La sensibilità artistica, il timbro vocale, l’espressività del volto, gli permettono di rendere drammatici anche i pezzi in tonalità maggiore, o di vestire con l’abito del folk anche quelli che in mano ad altri artisti suonerebbero più tradizionalmente come blues. La Fender Jazzmaster che lo accompagna è suonata senza alcun tipo di effetto, e nei pezzi in cui è presente, mi scopro a immaginare che Oldham abbia raccolto l’ideale testimone di un Kurt Cobain che avesse compiuto scelte diverse e avesse abbracciato il cantautorato.
Passa da canzoni connesse con l’energia concreta della terra, che sembrano scolpite nella corteccia di un acero rosso del Kentucky, a pezzi quasi acidi, psichedelici, sospesi, in cui la polifonia delle voci porta a migliaia di chilometri a ovest e fa vagheggiare di atmosfere west coast. In altri momenti, le melodie intrecciate di clarinetto e sax, aggiungono dinamismo e regalano colori dixieland, o un flicorno con sordina testimonia il suo debito nei confronti del jazz. È un folk lontano anni luce dal country (fortunatamente per me). Abbraccia indistintamente elementi celtici, così come l’approccio più rock dell’Eddie Vedder di “Into The Wild”. Un cantore di esplorazioni in solitudine, di viandanti solitari, di muschio, whisky, tabacco e profumi di legno stagionato. Cuore, strada, suole bucate e archetipo del “Cercatore”.

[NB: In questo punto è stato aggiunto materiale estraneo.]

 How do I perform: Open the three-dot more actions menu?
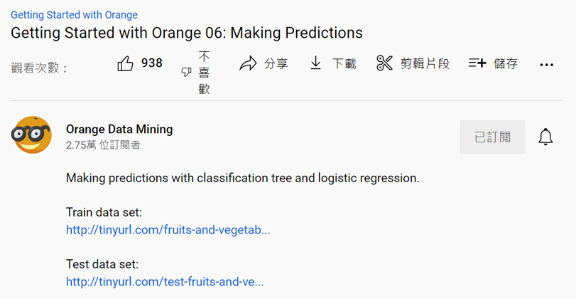point(546,65)
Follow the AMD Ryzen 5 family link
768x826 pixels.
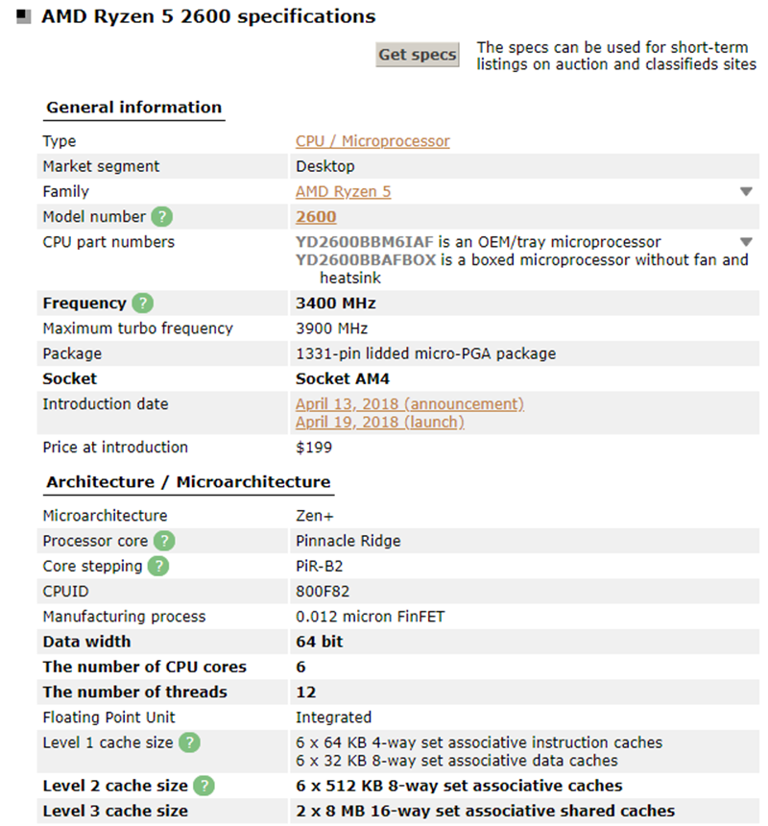point(343,191)
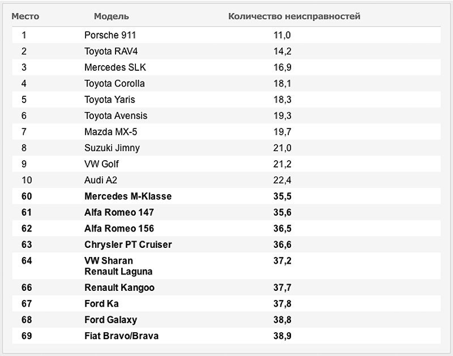
Task: Select the Porsche 911 row
Action: (226, 35)
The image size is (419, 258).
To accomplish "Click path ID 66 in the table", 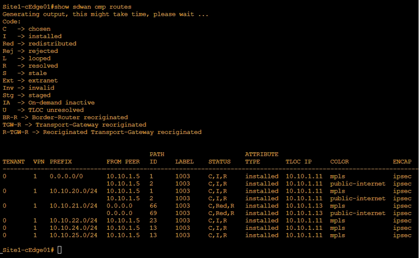I will point(153,206).
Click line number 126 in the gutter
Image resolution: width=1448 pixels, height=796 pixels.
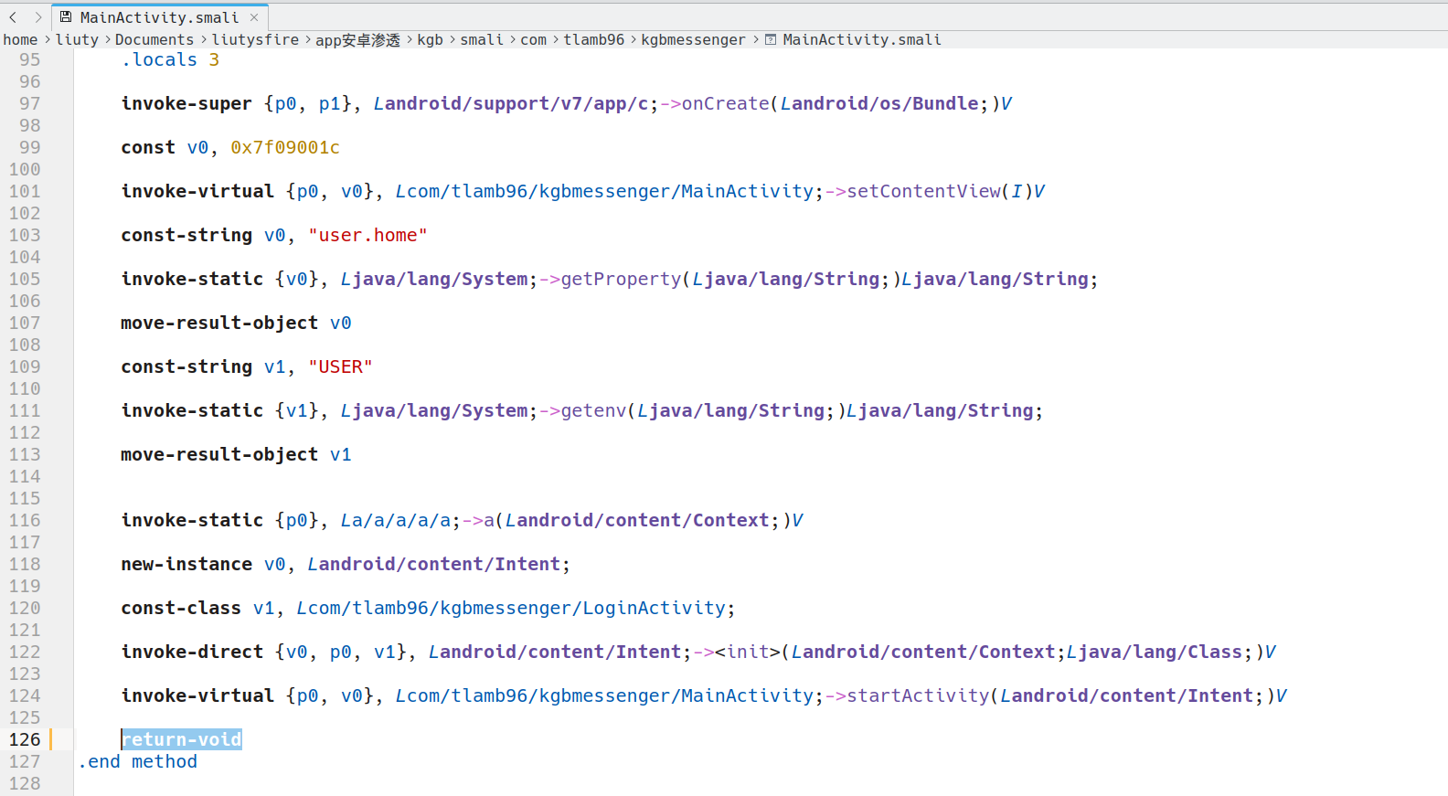[25, 739]
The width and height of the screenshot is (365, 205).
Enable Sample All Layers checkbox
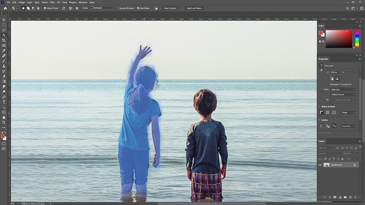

Poi la sorpresa per chi non era informato sulle scalette italiane: un omaggio all’Italia e a una delle sue voci più celebri e celebrate nel mondo. Esegue ‘L’Ultima Occasione’ di Mina, prova di classe, pulizia esecutiva, eleganza e talento. Raffinatezza e passione intensa, è questa la sua ricetta. Nonostante il caldo nessuno ha abbandonato la sala per uscir fuori, così come ognuno è rimasto per un’ora e quaranta minuti in religioso silenzio. Suona senza rete sotto Bonnie Prince Billy, suona sé stesso, e con il suo carisma cattura magneticamente emozioni ed attenzione. Lo fa senza “doping”; niente sequenze, niente effetti speciali, niente suoni creati al computer, e stravince per ko all’ottava ripresa.
Proprio come un suo concittadino a Roma nel 1960, o a Kinshasa 50 anni fa, al quale Louisville ha dedicato un museo, centro culturale e educativo, che non avevo dimenticato nell’introduzione ma che mi sono tenuto per la chiusura: si chiamava Cassius Clay, divenne poi Muhammad Alì. Nella sera in cui l’America ha raccontato le sue storie più vere, sporche e calde, la chiusura non può che essere tutta per lui.